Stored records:
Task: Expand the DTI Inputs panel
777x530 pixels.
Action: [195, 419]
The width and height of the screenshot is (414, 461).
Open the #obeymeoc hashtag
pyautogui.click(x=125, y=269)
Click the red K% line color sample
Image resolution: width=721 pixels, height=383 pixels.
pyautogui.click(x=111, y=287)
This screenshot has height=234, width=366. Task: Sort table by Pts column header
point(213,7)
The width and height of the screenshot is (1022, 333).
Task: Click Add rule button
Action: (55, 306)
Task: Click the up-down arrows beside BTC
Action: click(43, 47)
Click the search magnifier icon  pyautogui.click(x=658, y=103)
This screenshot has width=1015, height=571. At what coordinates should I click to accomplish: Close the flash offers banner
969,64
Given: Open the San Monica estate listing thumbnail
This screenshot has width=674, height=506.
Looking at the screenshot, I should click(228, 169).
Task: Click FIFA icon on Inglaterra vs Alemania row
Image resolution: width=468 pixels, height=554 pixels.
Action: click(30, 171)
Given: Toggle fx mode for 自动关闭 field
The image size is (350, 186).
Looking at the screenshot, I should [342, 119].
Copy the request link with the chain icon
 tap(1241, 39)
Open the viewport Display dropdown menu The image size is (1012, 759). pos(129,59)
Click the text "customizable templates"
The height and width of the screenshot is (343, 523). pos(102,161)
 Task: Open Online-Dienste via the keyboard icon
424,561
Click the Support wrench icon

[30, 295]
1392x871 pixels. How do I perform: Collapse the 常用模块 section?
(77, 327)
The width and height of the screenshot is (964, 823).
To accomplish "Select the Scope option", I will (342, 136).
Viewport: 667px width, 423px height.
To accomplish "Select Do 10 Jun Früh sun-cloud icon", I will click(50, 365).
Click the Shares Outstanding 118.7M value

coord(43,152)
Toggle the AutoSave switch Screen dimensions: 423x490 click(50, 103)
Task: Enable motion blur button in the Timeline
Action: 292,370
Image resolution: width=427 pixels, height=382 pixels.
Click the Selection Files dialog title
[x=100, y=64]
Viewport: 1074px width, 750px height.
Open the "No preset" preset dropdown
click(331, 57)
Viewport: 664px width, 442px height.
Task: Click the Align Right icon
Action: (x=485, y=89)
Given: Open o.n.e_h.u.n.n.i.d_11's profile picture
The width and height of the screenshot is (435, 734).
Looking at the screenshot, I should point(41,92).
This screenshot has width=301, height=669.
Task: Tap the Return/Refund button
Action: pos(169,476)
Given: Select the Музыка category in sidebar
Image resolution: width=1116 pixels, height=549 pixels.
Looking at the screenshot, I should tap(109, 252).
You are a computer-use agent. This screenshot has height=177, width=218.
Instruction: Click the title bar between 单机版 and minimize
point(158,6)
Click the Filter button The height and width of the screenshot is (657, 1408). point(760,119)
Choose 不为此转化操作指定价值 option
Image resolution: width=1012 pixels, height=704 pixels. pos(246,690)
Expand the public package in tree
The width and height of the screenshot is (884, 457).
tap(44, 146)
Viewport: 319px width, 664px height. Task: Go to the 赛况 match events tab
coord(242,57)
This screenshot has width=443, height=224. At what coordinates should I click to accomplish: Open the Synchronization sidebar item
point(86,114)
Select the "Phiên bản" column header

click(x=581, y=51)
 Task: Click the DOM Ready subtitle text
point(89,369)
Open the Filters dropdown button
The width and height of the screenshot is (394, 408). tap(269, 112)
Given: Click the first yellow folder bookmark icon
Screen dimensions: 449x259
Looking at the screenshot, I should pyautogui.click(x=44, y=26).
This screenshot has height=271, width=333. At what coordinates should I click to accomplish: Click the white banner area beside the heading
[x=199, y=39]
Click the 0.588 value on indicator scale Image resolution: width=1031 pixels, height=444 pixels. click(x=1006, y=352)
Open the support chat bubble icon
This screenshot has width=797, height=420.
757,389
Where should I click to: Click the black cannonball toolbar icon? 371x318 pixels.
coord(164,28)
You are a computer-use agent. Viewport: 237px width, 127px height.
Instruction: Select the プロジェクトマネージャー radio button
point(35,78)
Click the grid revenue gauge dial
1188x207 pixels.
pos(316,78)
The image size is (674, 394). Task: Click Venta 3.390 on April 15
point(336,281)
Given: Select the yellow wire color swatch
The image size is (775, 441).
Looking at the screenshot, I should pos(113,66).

* **DESCRIPTION OF THE TASK**: Each line in the records above must be returned exactly as it stands.

* **RESPONSE**:
Task: Expand the DTI Inputs panel
777x530 pixels.
Action: [195, 419]
The width and height of the screenshot is (414, 461).
Open the #obeymeoc hashtag
pyautogui.click(x=125, y=269)
Click the red K% line color sample
Image resolution: width=721 pixels, height=383 pixels.
pyautogui.click(x=111, y=287)
This screenshot has height=234, width=366. Task: Sort table by Pts column header
point(213,7)
The width and height of the screenshot is (1022, 333).
Task: Click Add rule button
Action: (55, 306)
Task: Click the up-down arrows beside BTC
Action: click(43, 47)
Click the search magnifier icon  pyautogui.click(x=658, y=103)
This screenshot has width=1015, height=571. At what coordinates should I click to accomplish: Close the flash offers banner
969,64
Given: Open the San Monica estate listing thumbnail
This screenshot has width=674, height=506.
Looking at the screenshot, I should click(228, 169).
Task: Click FIFA icon on Inglaterra vs Alemania row
Image resolution: width=468 pixels, height=554 pixels.
Action: click(30, 171)
Given: Toggle fx mode for 自动关闭 field
The image size is (350, 186).
Looking at the screenshot, I should [342, 119].
Copy the request link with the chain icon
 tap(1241, 39)
Open the viewport Display dropdown menu The image size is (1012, 759). pos(129,59)
Click the text "customizable templates"
The height and width of the screenshot is (343, 523). pos(102,161)
 Task: Open Online-Dienste via the keyboard icon
424,561
Click the Support wrench icon

[30, 295]
1392x871 pixels. How do I perform: Collapse the 常用模块 section?
(77, 327)
The width and height of the screenshot is (964, 823).
To accomplish "Select the Scope option", I will (342, 136).
Viewport: 667px width, 423px height.
To accomplish "Select Do 10 Jun Früh sun-cloud icon", I will click(50, 365).
Click the Shares Outstanding 118.7M value

coord(43,152)
Toggle the AutoSave switch Screen dimensions: 423x490 click(50, 103)
Task: Enable motion blur button in the Timeline
Action: 292,370
Image resolution: width=427 pixels, height=382 pixels.
Click the Selection Files dialog title
[x=100, y=64]
Viewport: 1074px width, 750px height.
Open the "No preset" preset dropdown
click(331, 57)
Viewport: 664px width, 442px height.
Task: Click the Align Right icon
Action: (x=485, y=89)
Given: Open o.n.e_h.u.n.n.i.d_11's profile picture
The width and height of the screenshot is (435, 734).
Looking at the screenshot, I should point(41,92).
This screenshot has width=301, height=669.
Task: Tap the Return/Refund button
Action: pos(169,476)
Given: Select the Музыка category in sidebar
Image resolution: width=1116 pixels, height=549 pixels.
Looking at the screenshot, I should tap(109, 252).
You are a computer-use agent. This screenshot has height=177, width=218.
Instruction: Click the title bar between 单机版 and minimize
point(158,6)
Click the Filter button The height and width of the screenshot is (657, 1408). point(760,119)
Choose 不为此转化操作指定价值 option
Image resolution: width=1012 pixels, height=704 pixels. pos(246,690)
Expand the public package in tree
The width and height of the screenshot is (884, 457).
tap(44, 146)
Viewport: 319px width, 664px height. Task: Go to the 赛况 match events tab
coord(242,57)
This screenshot has width=443, height=224. At what coordinates should I click to accomplish: Open the Synchronization sidebar item
point(86,114)
Select the "Phiên bản" column header

click(x=581, y=51)
 Task: Click the DOM Ready subtitle text
point(89,369)
Open the Filters dropdown button
The width and height of the screenshot is (394, 408). tap(269, 112)
Given: Click the first yellow folder bookmark icon
Screen dimensions: 449x259
Looking at the screenshot, I should pyautogui.click(x=44, y=26).
This screenshot has height=271, width=333. At what coordinates should I click to accomplish: Click the white banner area beside the heading
[x=199, y=39]
Click the 0.588 value on indicator scale Image resolution: width=1031 pixels, height=444 pixels. click(x=1006, y=352)
Open the support chat bubble icon
This screenshot has width=797, height=420.
757,389
Where should I click to: Click the black cannonball toolbar icon? 371x318 pixels.
coord(164,28)
You are a computer-use agent. Viewport: 237px width, 127px height.
Instruction: Select the プロジェクトマネージャー radio button
point(35,78)
Click the grid revenue gauge dial
1188x207 pixels.
pos(316,78)
The image size is (674, 394). Task: Click Venta 3.390 on April 15
point(336,281)
Given: Select the yellow wire color swatch
The image size is (775, 441).
Looking at the screenshot, I should pos(113,66).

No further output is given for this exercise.